### Exercise brief
Starting at the line that contains "You are a computer-use agent. The width" and stopping after the line that contains "Focus the 简介", write those lines of data again, changing "Friday" to "Monday" and leaving everything else the same.

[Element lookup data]

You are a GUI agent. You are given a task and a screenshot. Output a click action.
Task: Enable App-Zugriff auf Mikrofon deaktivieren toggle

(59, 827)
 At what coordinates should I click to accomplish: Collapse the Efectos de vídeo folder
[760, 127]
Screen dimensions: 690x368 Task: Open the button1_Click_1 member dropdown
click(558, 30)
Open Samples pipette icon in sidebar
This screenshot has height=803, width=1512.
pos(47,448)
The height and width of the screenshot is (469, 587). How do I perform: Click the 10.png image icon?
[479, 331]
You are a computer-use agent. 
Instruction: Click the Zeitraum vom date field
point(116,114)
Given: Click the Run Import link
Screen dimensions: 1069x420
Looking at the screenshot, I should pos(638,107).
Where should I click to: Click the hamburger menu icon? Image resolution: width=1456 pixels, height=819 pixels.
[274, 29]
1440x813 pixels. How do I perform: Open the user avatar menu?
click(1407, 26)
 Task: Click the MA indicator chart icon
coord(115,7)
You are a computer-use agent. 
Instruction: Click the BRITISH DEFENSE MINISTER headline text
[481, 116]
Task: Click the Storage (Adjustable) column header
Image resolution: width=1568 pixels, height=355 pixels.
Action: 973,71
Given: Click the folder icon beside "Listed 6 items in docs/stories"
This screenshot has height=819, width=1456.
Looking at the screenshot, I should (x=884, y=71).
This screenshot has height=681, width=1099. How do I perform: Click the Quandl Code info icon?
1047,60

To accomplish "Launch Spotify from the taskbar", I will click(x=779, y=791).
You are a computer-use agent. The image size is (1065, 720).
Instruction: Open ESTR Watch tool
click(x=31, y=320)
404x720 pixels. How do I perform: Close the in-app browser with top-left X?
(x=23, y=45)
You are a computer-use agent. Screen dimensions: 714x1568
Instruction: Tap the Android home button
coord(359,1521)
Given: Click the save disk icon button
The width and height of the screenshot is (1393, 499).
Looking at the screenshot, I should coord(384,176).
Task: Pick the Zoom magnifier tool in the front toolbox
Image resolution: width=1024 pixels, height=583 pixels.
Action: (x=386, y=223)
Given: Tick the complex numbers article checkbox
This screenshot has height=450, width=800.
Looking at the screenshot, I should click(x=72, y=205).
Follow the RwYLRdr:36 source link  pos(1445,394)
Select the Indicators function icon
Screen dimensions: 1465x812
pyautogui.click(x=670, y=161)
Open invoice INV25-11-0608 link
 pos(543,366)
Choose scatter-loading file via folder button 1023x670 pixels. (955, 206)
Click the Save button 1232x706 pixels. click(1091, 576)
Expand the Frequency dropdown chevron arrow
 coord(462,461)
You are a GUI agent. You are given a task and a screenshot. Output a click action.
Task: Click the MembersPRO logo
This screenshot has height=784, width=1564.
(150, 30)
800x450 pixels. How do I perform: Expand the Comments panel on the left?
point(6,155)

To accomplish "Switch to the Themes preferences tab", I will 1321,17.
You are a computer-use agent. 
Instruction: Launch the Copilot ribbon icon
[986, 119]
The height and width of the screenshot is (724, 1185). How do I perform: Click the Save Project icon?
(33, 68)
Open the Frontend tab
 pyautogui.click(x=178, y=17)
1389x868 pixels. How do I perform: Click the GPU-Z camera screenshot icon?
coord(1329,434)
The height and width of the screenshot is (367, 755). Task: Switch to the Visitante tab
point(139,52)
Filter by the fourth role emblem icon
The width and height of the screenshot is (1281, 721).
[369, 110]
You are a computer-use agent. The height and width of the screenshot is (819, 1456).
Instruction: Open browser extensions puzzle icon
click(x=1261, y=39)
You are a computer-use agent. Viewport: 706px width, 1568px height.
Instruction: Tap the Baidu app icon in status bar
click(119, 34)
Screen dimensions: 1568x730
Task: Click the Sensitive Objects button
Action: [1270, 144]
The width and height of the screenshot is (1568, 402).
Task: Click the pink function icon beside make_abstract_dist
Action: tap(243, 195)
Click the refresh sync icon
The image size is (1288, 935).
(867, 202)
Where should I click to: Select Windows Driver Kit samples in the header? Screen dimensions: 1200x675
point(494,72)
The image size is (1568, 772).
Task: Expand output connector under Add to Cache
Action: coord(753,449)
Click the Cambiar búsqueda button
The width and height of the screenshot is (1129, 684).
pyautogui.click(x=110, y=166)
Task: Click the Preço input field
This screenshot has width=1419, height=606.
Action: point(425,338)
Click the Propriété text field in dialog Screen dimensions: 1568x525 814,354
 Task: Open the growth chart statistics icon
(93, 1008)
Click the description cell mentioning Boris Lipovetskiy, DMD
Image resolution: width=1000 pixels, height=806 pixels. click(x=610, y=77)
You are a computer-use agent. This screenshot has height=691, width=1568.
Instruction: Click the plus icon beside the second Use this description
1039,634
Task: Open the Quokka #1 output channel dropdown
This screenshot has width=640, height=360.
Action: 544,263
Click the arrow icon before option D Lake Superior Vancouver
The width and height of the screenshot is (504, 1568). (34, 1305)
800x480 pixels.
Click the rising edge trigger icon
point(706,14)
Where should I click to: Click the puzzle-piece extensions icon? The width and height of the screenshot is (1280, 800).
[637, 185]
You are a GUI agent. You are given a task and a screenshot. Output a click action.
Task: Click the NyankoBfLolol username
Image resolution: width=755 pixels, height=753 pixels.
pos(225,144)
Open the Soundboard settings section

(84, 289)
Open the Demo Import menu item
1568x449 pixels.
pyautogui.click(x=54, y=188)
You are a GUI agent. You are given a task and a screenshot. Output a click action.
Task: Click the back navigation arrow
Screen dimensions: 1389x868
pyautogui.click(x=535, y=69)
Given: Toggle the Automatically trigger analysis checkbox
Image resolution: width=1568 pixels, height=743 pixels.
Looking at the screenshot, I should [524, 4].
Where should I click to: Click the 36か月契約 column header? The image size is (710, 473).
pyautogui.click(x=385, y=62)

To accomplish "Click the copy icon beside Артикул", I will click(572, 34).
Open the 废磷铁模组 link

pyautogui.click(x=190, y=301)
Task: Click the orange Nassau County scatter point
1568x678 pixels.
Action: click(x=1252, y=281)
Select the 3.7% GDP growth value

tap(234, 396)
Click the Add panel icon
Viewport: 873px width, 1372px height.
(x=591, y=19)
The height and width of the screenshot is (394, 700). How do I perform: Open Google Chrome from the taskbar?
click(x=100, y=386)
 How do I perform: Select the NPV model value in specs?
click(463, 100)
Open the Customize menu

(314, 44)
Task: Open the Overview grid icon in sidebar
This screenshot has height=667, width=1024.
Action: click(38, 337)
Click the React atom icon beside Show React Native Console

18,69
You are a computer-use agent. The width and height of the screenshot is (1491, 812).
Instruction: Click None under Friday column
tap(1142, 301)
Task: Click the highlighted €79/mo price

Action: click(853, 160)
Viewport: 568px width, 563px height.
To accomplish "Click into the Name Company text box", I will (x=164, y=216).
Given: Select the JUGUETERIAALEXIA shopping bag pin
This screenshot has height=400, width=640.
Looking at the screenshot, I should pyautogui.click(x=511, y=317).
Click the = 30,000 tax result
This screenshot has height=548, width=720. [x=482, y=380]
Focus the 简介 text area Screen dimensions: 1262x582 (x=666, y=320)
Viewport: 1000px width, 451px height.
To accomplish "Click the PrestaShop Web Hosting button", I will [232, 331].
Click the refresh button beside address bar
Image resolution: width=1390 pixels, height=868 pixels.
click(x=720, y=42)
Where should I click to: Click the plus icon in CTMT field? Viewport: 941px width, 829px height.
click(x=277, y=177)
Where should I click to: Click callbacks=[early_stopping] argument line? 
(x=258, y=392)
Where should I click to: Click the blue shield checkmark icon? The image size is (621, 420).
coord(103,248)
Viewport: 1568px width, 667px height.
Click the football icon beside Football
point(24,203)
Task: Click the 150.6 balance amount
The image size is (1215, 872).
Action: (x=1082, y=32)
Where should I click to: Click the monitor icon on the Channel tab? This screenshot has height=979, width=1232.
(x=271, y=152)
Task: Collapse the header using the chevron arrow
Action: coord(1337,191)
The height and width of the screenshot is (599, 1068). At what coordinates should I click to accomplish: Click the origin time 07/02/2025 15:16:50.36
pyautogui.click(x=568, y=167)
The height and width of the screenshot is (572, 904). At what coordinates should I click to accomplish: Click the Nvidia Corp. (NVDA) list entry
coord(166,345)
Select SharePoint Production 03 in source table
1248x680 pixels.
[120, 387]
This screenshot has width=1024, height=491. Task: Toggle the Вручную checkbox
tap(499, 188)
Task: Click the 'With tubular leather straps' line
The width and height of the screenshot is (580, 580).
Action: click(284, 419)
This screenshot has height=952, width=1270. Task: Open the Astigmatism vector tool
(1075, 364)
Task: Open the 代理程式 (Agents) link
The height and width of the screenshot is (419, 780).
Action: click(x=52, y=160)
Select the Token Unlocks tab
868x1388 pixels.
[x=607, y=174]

### Solved problem
You are a computer-use agent. The width and height of the screenshot is (1491, 812).
Instruction: Click None under Monday column
tap(1142, 301)
Task: Click the highlighted €79/mo price

Action: click(853, 160)
Viewport: 568px width, 563px height.
To accomplish "Click into the Name Company text box", I will (x=164, y=216).
Given: Select the JUGUETERIAALEXIA shopping bag pin
This screenshot has height=400, width=640.
Looking at the screenshot, I should pyautogui.click(x=511, y=317).
Click the = 30,000 tax result
This screenshot has height=548, width=720. [x=482, y=380]
Focus the 简介 text area Screen dimensions: 1262x582 (x=666, y=320)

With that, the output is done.